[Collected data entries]

----

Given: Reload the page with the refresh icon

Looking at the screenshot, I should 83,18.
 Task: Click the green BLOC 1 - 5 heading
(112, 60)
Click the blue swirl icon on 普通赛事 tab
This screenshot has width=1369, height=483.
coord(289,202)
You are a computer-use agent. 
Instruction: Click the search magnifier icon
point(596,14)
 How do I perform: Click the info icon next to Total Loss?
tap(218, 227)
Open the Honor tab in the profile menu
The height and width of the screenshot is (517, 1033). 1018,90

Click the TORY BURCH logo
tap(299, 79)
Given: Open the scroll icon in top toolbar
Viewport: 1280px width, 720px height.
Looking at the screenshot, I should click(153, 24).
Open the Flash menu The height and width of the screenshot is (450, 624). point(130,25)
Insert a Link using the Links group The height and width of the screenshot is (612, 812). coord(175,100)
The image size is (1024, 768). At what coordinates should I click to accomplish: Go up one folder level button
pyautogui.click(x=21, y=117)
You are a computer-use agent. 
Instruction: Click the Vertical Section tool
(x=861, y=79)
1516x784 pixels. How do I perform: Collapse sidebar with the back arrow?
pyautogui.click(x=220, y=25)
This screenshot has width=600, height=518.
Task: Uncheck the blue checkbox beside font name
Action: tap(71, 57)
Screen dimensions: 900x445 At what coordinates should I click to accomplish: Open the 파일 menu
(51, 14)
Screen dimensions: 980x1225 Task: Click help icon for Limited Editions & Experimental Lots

----

Instructions to follow —
The answer should consist only of the lines from the one containing "This screenshot has width=1369, height=483." through the last line of the data, given again exactly.

Output of the task —
This screenshot has width=1369, height=483.
coord(289,202)
You are a computer-use agent. 
Instruction: Click the search magnifier icon
point(596,14)
 How do I perform: Click the info icon next to Total Loss?
tap(218, 227)
Open the Honor tab in the profile menu
The height and width of the screenshot is (517, 1033). 1018,90

Click the TORY BURCH logo
tap(299, 79)
Given: Open the scroll icon in top toolbar
Viewport: 1280px width, 720px height.
Looking at the screenshot, I should click(153, 24).
Open the Flash menu The height and width of the screenshot is (450, 624). point(130,25)
Insert a Link using the Links group The height and width of the screenshot is (612, 812). coord(175,100)
The image size is (1024, 768). At what coordinates should I click to accomplish: Go up one folder level button
pyautogui.click(x=21, y=117)
You are a computer-use agent. 
Instruction: Click the Vertical Section tool
(x=861, y=79)
1516x784 pixels. How do I perform: Collapse sidebar with the back arrow?
pyautogui.click(x=220, y=25)
This screenshot has width=600, height=518.
Task: Uncheck the blue checkbox beside font name
Action: tap(71, 57)
Screen dimensions: 900x445 At what coordinates should I click to accomplish: Open the 파일 menu
(51, 14)
Screen dimensions: 980x1225 Task: Click help icon for Limited Editions & Experimental Lots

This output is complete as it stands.